→ EXERCISES
1 - Please return, word for word, the stretch of the passage on Gromor's composting from "Germishuizen is a" through "every 18 months.".
2 - In the passage on Gromor's composting, what share of the nitrogen material does the poultry litter account for throughout the year?

(Beginning of PASSAGE PROVIDED)

Gromor currently mixes 20,000 to 29,000 tons/yr of ground municipal yard trimmings, cotton gin trash, peanut hay and finished compost as the carbon source and nearly 4,400 tons/yr of poultry litter and culled vegetables as the nitrogen source. The poultry litter accounts for 80 percent of the nitrogen material throughout the year. Windrows are turned almost daily for the first two weeks, thereafter on demand depending on temperature, moisture and carbon dioxide levels.

Germishuizen is a meticulous compost operator whose broad experience has helped him in conducting experiments with various aspects of the windrow process. He has experimented with different components, such as engineered wood products, as well as various microbial inoculants and compost starters. Germishuizen has been working with the vegetable farmers and the University of Georgia in assessing the potential of compost in the field and in vegetable transplants. In the future they hope to investigate the water conservation potential, disease suppression and methyl bromide substitution capabilities in utilizing high quality compost. Preliminary findings suggest vegetable growers may reduce water requirements by approximately 30 percent when applying seven to ten tons/acre of compost every 18 months.

(End of PASSAGE PROVIDED)
(Beginning of SUPPLIED DATA)

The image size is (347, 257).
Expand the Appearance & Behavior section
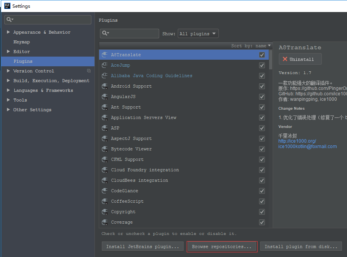(9, 32)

(End of SUPPLIED DATA)

→ EXERCISE ANSWERS
1 -
Germishuizen is a meticulous compost operator whose broad experience has helped him in conducting experiments with various aspects of the windrow process. He has experimented with different components, such as engineered wood products, as well as various microbial inoculants and compost starters. Germishuizen has been working with the vegetable farmers and the University of Georgia in assessing the potential of compost in the field and in vegetable transplants. In the future they hope to investigate the water conservation potential, disease suppression and methyl bromide substitution capabilities in utilizing high quality compost. Preliminary findings suggest vegetable growers may reduce water requirements by approximately 30 percent when applying seven to ten tons/acre of compost every 18 months.

2 - 80 percent